WHAT TO DO:
(a) Repeat word for word the passage of the cryptocurrency scam article that begins at "February 2, 2018" and stops after "new gold rush.".
(b) Pick up the article on cryptocurrency scams after its last sentence and carry it forward.

DOCUMENT SECTION START

Selling cryptocastles in the sky

February 2, 2018

From mid-January to mid-December of 2017, the price of Bitcoin jumped more than twentyfold, peaking at nearly $20,000 per coin. Fellow cryptocurrencies Ethereum and Monero haven’t reached that level, but their relative growth was even more impressive. As usual, many are lured by the prospect of making a fast buck on the back of this new gold rush.

Ordinary users are mining virtual coins or buying up cryptocurrencies on online exchanges in the hope of a major windfall, and cybercrooks are coming up with all kinds of devious scams. We’ve already discussed several traps that cryptocurrency enthusiasts will want to avoid. Recently, researchers discovered a new scheme involving the use of ransomware masquerading as an e-wallet for a nonexistent — seriously, imaginary — cryptocurrency.

How does that work?

First of all, we should note that the list of cryptocurrencies is not limited to Bitcoin, Monero, and Ethereum: The website Coinmarketcap, for example, lists almost 1,500 varieties of online-only money. Related forums are abuzz with talk about which exotic little coin will be the next to soar.

DOCUMENT SECTION END
DATASET START

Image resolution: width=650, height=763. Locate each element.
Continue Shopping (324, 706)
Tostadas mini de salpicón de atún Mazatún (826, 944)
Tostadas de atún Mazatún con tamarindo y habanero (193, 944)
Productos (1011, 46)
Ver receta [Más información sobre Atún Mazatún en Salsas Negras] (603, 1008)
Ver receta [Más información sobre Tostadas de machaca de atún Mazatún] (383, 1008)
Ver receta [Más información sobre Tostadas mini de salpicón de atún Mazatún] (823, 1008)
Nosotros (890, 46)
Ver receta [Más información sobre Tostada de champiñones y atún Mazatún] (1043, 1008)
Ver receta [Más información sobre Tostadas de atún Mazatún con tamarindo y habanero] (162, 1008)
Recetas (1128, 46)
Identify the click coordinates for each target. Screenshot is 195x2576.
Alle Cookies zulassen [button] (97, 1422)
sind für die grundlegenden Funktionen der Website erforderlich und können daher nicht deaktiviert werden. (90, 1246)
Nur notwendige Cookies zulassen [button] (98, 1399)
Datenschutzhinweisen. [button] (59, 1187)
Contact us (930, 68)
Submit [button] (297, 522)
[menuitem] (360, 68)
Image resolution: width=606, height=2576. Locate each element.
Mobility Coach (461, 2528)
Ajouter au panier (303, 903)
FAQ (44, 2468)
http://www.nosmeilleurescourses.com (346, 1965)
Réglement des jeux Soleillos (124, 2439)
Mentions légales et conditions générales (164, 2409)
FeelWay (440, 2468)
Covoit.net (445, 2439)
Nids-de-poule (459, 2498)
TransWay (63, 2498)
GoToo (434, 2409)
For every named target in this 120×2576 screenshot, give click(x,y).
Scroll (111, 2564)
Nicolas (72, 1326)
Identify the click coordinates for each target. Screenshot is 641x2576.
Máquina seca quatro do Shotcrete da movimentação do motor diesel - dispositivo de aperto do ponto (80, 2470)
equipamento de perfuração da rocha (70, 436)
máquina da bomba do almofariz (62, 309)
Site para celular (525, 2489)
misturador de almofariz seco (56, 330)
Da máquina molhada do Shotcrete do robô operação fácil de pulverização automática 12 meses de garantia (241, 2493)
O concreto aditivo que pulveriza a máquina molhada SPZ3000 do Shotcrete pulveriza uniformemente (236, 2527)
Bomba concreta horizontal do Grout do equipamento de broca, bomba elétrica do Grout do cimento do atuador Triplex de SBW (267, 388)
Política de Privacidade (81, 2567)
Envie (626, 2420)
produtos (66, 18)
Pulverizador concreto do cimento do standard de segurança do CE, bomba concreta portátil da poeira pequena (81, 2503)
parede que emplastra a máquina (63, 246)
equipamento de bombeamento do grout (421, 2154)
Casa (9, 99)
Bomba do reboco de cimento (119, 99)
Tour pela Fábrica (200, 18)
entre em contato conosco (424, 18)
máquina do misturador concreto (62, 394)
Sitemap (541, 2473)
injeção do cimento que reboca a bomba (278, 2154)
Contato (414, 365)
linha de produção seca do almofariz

DATASET END

ANSWER SET:
(a)
February 2, 2018

From mid-January to mid-December of 2017, the price of Bitcoin jumped more than twentyfold, peaking at nearly $20,000 per coin. Fellow cryptocurrencies Ethereum and Monero haven’t reached that level, but their relative growth was even more impressive. As usual, many are lured by the prospect of making a fast buck on the back of this new gold rush.

(b)
Swindlers are exploiting the clamor, luring people to download wallets for SpriteCoin, supposedly the next big thing in the world of crypto. But a simple search shows that Google knows nothing about it (or rather, the only information you can find on SpriteCoin is about this very fraud), but it seems some cryptoinvestors aren’t slowing down long enough to hit up Google for information.

The SpriteCoin pseudo-e-wallet takes a while to reveal its true colors. First, it prompts the user to create a password, and then it does a good impression of downloading blockchain components. This does not arouse suspicion; any so called “thick” e-wallet, when first launched, synchronizes with its network and downloads the cryptocurrency’s entire blockchain to become a valid member of the blockchain.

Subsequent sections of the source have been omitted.